Une chose est claire, on ne se bouscule pas dans les ruelles étroites et les bazars de la vieille ville entourée de ses remparts. Le tourisme, pilier de l’économie locale, est en chute libre. Commerces, magasins, hôtels et restaurants sont frappés de plein fouet.
Apathie quotidienne
« On a pu rouvrir il y a un an, après quatre mois de blocus total de Sur. Mais le mal est fait, plus personne ne vient ici, ni les Turcs, ni les étrangers » constate Cavit dans son magasin de tapis artisanaux depuis 33 ans. Même les soldats américains, très attendus avec leurs soldes militaires, n’ont plus le droit de sortir de la base aérienne voisine. Question de sécurité. « Je n’ai jamais vu ça. Même dans les années 90, au plus fort de la guerre, on arrivait malgré tout à travailler. Parfois je passe une ou deux semaines en ne vendant absolument rien. Je ne gagne rien et ceux qui ont fabriqué les tapis non plus. Ma femme et mes fils me disent que je devrais arrêter et fermer le magasin, que ça ne sert à rien de s’accrocher » soupire le marchand en égrenant son chapelet. Il y a deux ans, ils étaient une vingtaine à proposer tapis et kilims faits main. Il est aujourd’hui l’unique rescapé.
Dans cette situation économique alarmante, il se sait malgré tout chanceux car propriétaire de son échoppe. Les fins de mois sont néanmoins difficiles et il a été poussé à s’endetter pour assurer les études de ses enfants, lui qui vivait confortablement il y a peu. « On espère que Newroz fera venir du monde, mais franchement, je n’y crois pas » prédit Cavit, entouré d’amis tout autant désœuvrés.
Assis sur un tabouret, Mehmet poursuit : « on vit dans la peur. En tout cas moi je vis chaque jour avec. Là on est quatre à boire du thé, on discute tranquillement. Mais qui de nous peut dire ce qu’il va se passer dans une demi-heure ou demain ? En fait, on n’en sait rien. »
La cité se morfond, les ruches de consommation que sont les grands centres commerciaux, situés dans les quartiers neufs et éloignés du centre ne sont que des cache-misères. Beaucoup de rideaux métalliques restent baissés, les yeux des uns et des autres plongés dans le vague. Regards lassés qui partagent leurs longues journées. Les marchands n’ont guère de monde avec qui négocier, les guides et traducteurs n’ont plus de visiteurs à émerveiller au détour d’une ruelle, à l’ombre d’un minaret. Le cœur historique de Diyarbakır bat au ralenti, plombé par les craintes d’un passé proche violent et meurtrier, prêt à ressurgir à chaque instant.

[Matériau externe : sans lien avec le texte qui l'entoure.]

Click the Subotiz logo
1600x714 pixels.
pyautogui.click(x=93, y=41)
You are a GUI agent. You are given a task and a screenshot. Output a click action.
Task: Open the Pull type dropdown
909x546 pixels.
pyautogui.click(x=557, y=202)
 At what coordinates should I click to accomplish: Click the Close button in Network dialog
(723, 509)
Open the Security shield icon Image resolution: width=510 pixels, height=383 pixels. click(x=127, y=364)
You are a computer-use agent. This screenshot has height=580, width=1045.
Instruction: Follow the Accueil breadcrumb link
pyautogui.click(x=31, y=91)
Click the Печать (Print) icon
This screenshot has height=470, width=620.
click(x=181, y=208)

Polyglotte averti, Mehmet pointe du doigt vers Ankara car « ce que font Erdoğan et ses ministres, c’est de la folie pure. Ils menacent sans arrêts, les simples citoyens comme les pays étrangers. L’impact économique de ces agissements politiques est énorme pour nous. Mais ils s’en fichent, ils préfèrent faire du bruit et flatter leur égos en nous disant que tout va bien. Ils nous parlent d’un renouveau ottoman en disant que le pays était endormi depuis un siècle. Regarde nous, on est au chômage depuis bientôt deux ans. Si c’est ça le renouveau, je préfère continuer à dormir. » L’assistance approuve et pour appuyer ses propos, certains rappellent qu’avoir abattu un avion de combat russe en novembre 2015 a entraîné la suspension par la Russie des importations agricoles en provenance de Turquie. Plus qu’une l’économie morose, chacun ici sent peu à peu l’isolement les envelopper.

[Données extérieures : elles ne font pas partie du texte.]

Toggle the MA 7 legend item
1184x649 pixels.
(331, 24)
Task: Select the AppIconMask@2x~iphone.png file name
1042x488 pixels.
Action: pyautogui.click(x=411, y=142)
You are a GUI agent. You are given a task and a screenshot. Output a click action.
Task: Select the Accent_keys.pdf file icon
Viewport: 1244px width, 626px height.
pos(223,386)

Angoisses économiques et vertiges identitaires
La politique menée par le pouvoir et la situation régionale ont mis la société sur la brèche économique. Erdoğan le sait et, tout en insultant les Pays-Bas et l’Allemagne, se garde bien de remettre en cause les accords économiques signés avec ces deux partenaires de premier plan. La Turquie ne peut se le permettre. Sa croissance se tasse, passant de plus de 8% en 2011 à 3% en 2016. A mesure que défilent les mois, les inquiétudes au sujet d’un pays jugé peu fiable grandissent et les investissements étrangers diminues, divisés par deux entre 2015 et 2016.
Avoir saisi des centaines d’entreprises, poursuivi et incarcéré des milliers de travailleurs et de patrons depuis la tentative de putsch n’est sans doute pas sans lien avec une telle conjoncture. Pendant ce temps-là, le clientélisme d’Etat prospère tout comme le chômage qui gravite officiellement autour de 12%.

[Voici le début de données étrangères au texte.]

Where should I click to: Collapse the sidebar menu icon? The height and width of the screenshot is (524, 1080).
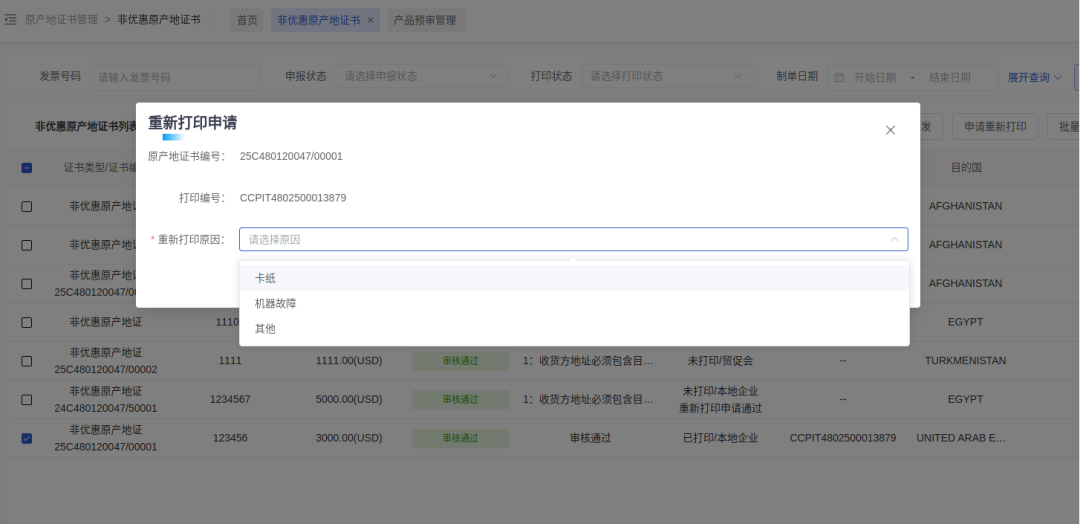pyautogui.click(x=11, y=20)
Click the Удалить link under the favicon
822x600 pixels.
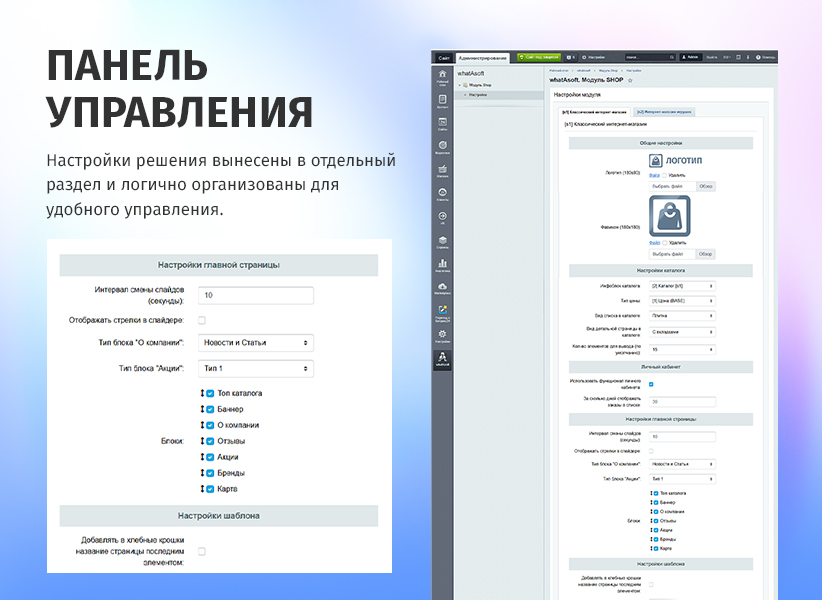(676, 244)
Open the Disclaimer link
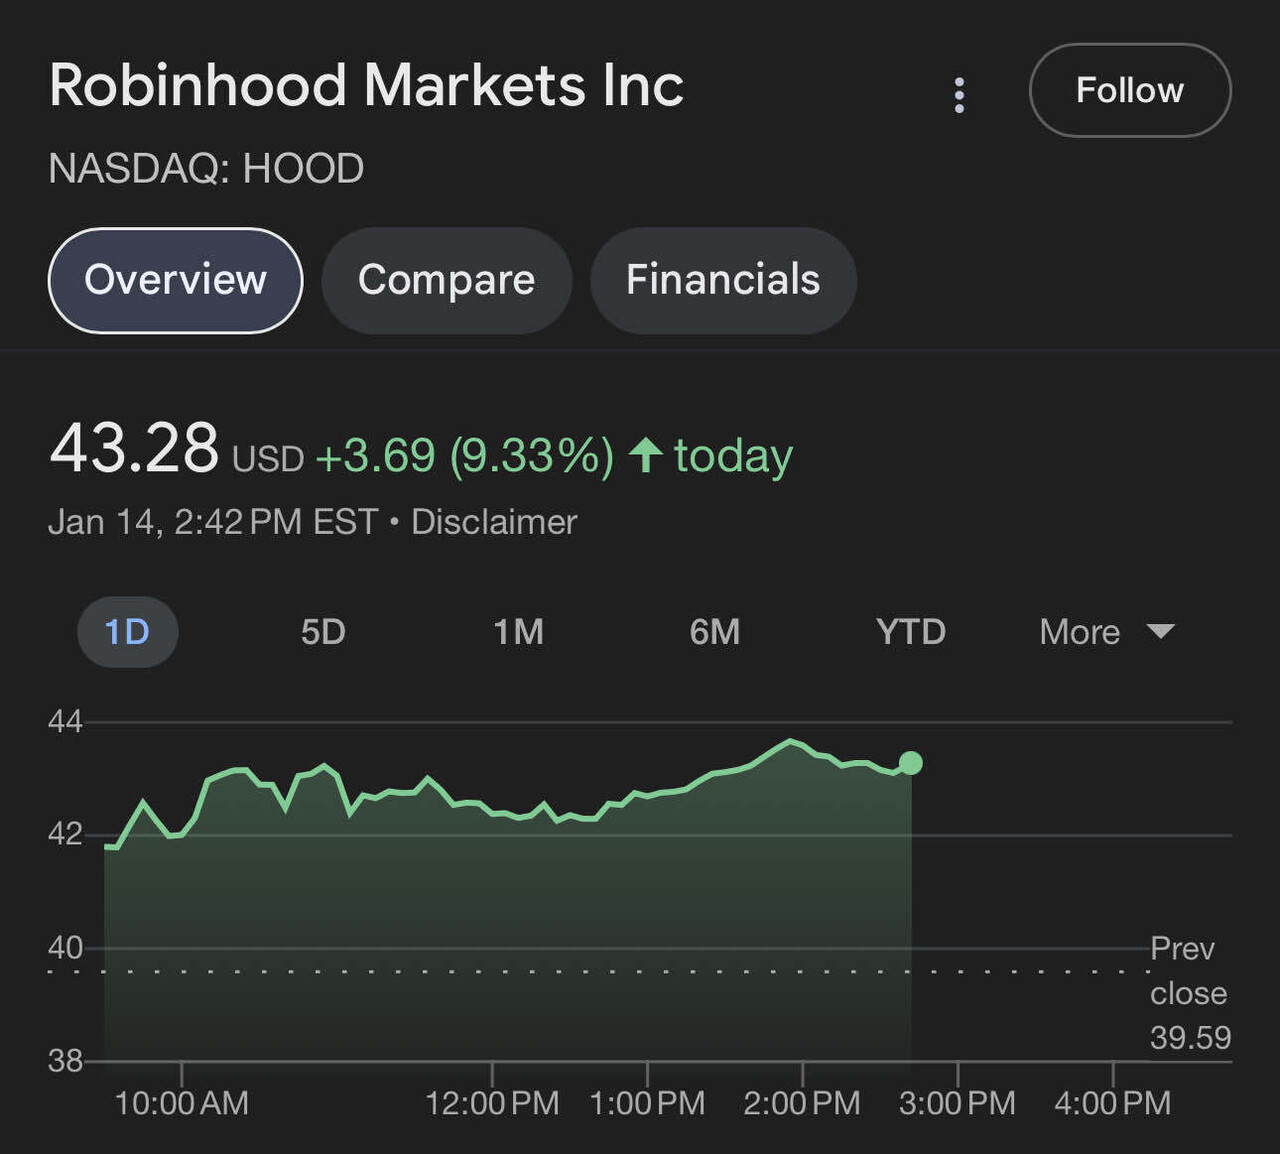 492,521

Le tourisme, secteur important de l’économie turque, s’est effondrée de 30% en l’espace d’un an. Une courbe que suit la livre turque et beaucoup regrettent de ne pas avoir converti l’argent mis de côté en or ou en devises fortes il y a quelques années.
La paupérisation ouvre grand ses bras à de nombreux citoyens qui vivaient jusque-là décemment. Bien sûr, pas un mot de tout cela lors des apparitions télévisées pourtant quotidiennes de l’omniprésent président. Les citoyens turcs ont en revanche été informé de l’augmentation de 10% du salaire minimum en début d’année, dont l’objectif, autre qu’électoral, demeure la lutte contre l’inflation chronique qui frappe le pays depuis plusieurs années.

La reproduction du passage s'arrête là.